Healthcare price transparency is a crucial issue. Patients, who value clarity about their out-of-pocket responsibility, often struggle to determine the cost of procedures or services before receiving them leading to the passive acceptance of charges and exposure to “surprise” bills that can be financially burdensome or even catastrophic. One way the federal government is driving greater price transparency is through the passage of the No Surprises Act (NSA). Among other requirements, the NSA requires healthcare providers to generate a Good Faith Estimate (GFE) detailing the expected cost of a procedure, item, or service. It further compels health plans to produce an Advanced Explanation of Benefits (AEOB) that details the expected out-of-pocket expenditures for which an insured patient is responsible.
Though promising in its spirit, federal implementation guidance for GFE and AEOB workflows is still being developed, making conformance with these NSA requirements complicated. As industry seeks coalescence around solutions, the recently updated CAQH CORE Eligibility & Benefit Operating Rules can support these workflows and are critical to promoting greater transparency.
These operating rules establish consistent requirements for the exchange of information regarding a patient's insurance coverage and benefits between providers and health plans. Healthcare organizations can leverage these requirements to pre-populate coverage data to automate workflows and ensure the accurate delivery of GFEs and the downstream AEOBs they inform. The specific rule requirements listed below streamline conformance with the NSA, supporting timely cost estimates and advancing the goals of price transparency.
- Real-time delivery: Health plans must respond to an eligibility inquiry within 20 seconds of receiving the request. Prompt responses enable providers to quickly identify a patient’s covered benefits and develop timely GFE estimates, promoting transparency in pricing and helping patients make informed decisions about their care.
- Network status: Patients who receive care from in-network or preferred providers reduce their out-of-pocket costs. Health plans must indicate to providers at the point-of-care whether they are in or out-of-network, enabling shared decision-making between patients and providers and avoidance of unexpected expenses.
- Patient financial responsibility: Eligibility responses from health plans to providers must include patient financial responsibility detail for a medical service or procedure, including a range of deductible, copayment, and coinsurance information. This information enables providers to generate accurate out of pocket costs to be collected from patients prior to care delivery.
- Remaining coverage benefits: Health plans are required to inform providers about a patient's maximum and remaining coverage benefits for a set of services. This information allows providers to understand the number of visits or hours that remain over the course of a series of treatments, enabling a more accurate and transparent estimate across the continuum of care.

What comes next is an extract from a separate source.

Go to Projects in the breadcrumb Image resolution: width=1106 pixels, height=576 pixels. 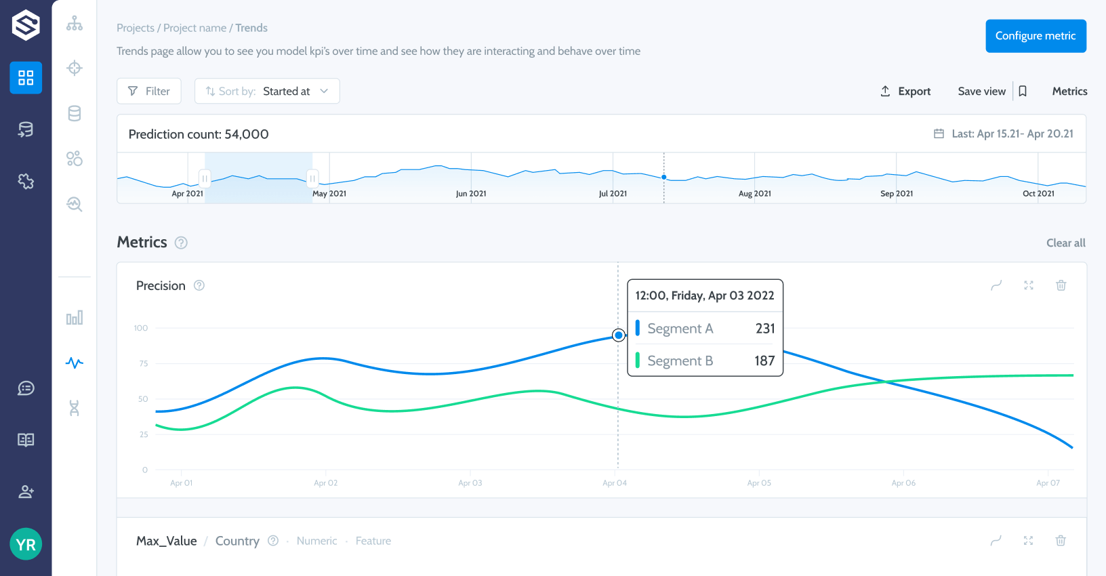click(136, 28)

- Prior authorization determination: Manually discovering the need for prior authorization causes administrative burden and can contribute to surprise costs if requirements are not fully understood. The CAQH CORE Operating Rules aid in avoiding these challenges by compelling health plans to indicate whether prior authorization for a service or procedure is required during eligibility verification. By facilitating an upstream understanding of prior authorization status, providers can trigger GFE and AEOB workflows that are inclusive of prior authorization requirements prior to the service being delivered.
The CAQH CORE Eligibility & Benefit Operating Rules are a key component of the effort to improve price transparency in healthcare. The operating rules promote the exchange of information necessary to generate accurate GFEs and downstream AEOBs. The rules have the added benefit of helping patients understand the costs associated with their care so they can make informed decisions about their treatment. In addition, the rules reduce administrative burdens and costs through automation, enabling more time for patient care.